-1

Why doesn't BeautifulSoup manage to download information from wix? I'm trying to use BeautifulSoup in order to download images from my website, while other sites do work (example of the code actually working) wix does not work... Is there anything I can change in my site's settings in order for it to work?

EDIT: CODE

from bs4 import BeautifulSoup
import urllib2
import shutil
import requests
from urlparse import urljoin
import time


def make_soup(url):
    req = urllib2.Request(url, headers={'User-Agent': "Magic Browser"})
    html = urllib2.urlopen(req)
    return BeautifulSoup(html, 'html.parser')


def get_images(url):
    soup = make_soup(url)
    images = [img for img in soup.findAll('img')]
    print (str(len(images)) + " images found.")
    print 'Downloading images to current working directory.'
    image_links = [each.get('src') for each in images]
    for each in image_links:
        try:
            filename = each.strip().split('/')[-1].strip()
            src = urljoin(url, each)
            print 'Getting: ' + filename
            response = requests.get(src, stream=True)
            # delay to avoid corrupted previews
            time.sleep(1)
            with open(filename, 'wb') as out_file:
                shutil.copyfileobj(response.raw, out_file)
        except:
            print '  An error occurred. Continuing.'
    print 'Done.'


def main():
    url = HIDDEN ADDRESS
    get_images(url)

if __name__ == '__main__':
    main()
Stein Åsmul
  • 39,960
  • 25
  • 91
  • 164
Lior shem
  • 31
  • 6
  • 2
    BeautifulSoup doesn't download anything. So, whatever your problem is with the downloading, it's in the way you're using some other library like `urllib` or `requests`. – abarnert Mar 29 '18 at 21:38
  • Also, we can't possibly debug your code without seeing it. We can make some wild guesses (maybe it _is_ downloading just fine, but the website is almost entirely generated by JavaScript running in the browser; maybe you've put an `except: pass` in your code; maybe you're violating the ToS for the site and they've blocked you; …), but that's about it. Please post a [mcve]. – abarnert Mar 29 '18 at 21:39
  • Sorry, yes you are right it's probably urllib type of thing and i'll add the code and edit my thread – Lior shem Mar 29 '18 at 21:40

2 Answers2

1

BeautifulSoup can only parse html. Wix sites are generated by javascript that runs when you load the page. When you request the page's html via urllib, you don't get the rendered html, you just get the base html with scripts to build the rendered html. In order to do this, you'd need something like selenium or a headless chrome browser to render the site via it's javascript, and then get the rendered html and feed it to beautifulsoup.

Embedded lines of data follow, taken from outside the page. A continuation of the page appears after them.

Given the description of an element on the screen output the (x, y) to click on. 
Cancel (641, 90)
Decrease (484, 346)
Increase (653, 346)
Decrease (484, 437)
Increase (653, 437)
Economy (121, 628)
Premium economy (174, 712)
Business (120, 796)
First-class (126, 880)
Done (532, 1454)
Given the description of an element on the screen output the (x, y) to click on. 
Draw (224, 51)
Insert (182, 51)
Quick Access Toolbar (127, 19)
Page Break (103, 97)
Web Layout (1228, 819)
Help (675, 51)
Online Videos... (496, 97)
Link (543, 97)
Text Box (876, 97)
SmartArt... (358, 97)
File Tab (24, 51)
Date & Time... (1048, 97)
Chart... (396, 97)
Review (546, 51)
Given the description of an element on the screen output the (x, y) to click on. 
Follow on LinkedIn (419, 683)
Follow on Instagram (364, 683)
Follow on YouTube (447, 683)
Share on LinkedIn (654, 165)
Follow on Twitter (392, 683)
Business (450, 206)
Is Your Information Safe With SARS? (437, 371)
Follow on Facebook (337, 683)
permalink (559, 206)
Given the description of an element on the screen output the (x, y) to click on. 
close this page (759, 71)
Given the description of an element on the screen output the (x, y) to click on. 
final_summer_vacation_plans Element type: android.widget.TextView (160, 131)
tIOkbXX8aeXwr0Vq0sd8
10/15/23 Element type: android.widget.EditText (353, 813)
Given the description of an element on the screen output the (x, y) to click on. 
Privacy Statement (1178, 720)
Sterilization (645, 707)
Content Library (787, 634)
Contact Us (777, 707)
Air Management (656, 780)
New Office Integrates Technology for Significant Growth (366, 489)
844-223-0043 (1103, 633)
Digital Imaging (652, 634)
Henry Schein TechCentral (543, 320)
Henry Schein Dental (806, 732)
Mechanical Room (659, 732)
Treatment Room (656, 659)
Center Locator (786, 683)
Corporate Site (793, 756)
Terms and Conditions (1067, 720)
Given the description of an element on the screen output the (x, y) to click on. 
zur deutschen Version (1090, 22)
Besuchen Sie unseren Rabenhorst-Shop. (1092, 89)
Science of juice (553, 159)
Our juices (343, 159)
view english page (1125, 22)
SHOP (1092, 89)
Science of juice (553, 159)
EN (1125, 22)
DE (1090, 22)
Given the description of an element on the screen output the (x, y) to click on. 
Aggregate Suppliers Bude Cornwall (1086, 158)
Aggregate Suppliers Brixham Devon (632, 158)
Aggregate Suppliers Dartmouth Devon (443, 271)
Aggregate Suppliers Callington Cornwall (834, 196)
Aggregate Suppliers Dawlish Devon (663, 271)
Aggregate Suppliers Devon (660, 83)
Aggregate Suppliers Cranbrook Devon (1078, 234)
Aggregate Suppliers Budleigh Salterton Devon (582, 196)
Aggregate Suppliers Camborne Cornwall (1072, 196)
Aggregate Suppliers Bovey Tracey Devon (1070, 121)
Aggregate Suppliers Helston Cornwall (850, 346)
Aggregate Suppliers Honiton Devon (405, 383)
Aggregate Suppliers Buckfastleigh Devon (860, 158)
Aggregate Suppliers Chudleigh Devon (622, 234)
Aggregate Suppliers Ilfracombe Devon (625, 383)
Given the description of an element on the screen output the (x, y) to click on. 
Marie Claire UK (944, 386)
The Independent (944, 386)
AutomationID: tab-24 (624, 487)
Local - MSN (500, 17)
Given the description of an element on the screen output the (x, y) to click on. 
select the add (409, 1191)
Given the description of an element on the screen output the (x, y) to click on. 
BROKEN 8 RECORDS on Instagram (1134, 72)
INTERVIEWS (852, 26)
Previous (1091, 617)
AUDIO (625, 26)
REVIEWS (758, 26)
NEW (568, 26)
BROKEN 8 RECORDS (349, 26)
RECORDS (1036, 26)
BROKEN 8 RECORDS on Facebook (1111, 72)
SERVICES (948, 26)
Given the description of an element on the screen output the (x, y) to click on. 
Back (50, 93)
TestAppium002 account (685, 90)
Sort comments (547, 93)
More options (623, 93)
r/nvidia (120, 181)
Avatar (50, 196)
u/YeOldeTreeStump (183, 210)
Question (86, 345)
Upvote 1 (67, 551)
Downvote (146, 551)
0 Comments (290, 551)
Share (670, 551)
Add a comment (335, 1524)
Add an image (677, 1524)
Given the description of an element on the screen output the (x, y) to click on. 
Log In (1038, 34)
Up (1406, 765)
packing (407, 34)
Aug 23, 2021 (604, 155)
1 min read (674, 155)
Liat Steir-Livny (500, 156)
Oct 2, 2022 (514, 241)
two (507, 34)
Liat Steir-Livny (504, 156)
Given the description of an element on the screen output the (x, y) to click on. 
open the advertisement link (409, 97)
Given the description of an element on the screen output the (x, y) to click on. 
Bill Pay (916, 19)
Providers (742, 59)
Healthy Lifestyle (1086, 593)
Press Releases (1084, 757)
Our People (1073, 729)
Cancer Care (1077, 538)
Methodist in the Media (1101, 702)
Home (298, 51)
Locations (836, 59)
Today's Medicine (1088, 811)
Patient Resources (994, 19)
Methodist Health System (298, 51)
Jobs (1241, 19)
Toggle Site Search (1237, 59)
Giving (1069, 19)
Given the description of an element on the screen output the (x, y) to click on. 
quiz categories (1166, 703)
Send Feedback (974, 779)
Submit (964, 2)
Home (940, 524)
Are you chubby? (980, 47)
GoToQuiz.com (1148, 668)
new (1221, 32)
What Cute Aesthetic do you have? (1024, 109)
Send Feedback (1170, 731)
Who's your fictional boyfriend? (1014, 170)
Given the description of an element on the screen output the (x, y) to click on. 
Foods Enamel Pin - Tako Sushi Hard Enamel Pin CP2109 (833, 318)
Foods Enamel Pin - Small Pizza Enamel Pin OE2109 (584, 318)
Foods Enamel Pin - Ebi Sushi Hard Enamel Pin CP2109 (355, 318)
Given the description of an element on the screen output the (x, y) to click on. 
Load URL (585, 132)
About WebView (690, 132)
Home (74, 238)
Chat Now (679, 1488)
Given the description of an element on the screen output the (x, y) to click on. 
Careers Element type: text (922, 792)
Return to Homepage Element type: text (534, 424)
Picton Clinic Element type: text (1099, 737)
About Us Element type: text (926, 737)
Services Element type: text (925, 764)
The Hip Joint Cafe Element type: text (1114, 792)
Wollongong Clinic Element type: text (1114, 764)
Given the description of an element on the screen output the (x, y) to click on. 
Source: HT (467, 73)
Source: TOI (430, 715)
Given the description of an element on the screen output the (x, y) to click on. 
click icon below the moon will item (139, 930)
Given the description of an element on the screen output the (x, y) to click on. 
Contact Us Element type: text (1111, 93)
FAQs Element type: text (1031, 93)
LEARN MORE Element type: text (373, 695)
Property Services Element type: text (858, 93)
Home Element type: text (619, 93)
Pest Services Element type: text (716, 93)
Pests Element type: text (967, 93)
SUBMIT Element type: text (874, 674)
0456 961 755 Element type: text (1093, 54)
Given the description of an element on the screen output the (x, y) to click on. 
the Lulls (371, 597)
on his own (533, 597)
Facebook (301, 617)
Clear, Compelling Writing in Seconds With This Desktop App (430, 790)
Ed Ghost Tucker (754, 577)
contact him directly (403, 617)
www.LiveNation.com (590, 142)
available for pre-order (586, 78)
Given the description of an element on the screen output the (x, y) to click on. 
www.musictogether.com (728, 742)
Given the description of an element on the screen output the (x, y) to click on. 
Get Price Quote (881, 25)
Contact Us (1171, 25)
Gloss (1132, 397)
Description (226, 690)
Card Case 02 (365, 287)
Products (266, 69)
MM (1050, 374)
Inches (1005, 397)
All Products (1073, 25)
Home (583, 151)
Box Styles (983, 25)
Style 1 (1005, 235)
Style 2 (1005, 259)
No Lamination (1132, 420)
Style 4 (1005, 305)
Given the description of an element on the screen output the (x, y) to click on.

Here's an example of the body of a wix site, which you can see has no content other than a single div that gets populated via javascript.

...
    <body>
        <div id="SITE_CONTAINER"></div>









    </body>
...
Ngenator
  • 10,909
  • 4
  • 41
  • 46
-1

For anyone out there trying to download images from the wix website, I managed to figure out a simple idea. Open an HTML Code frame in your page and in your code link the img srcs of the pictures in your site. When you use BeautifulSoup on the HTML code's URL, all of the images (linked in the code) will be downloaded!

Lior shem
  • 31
  • 6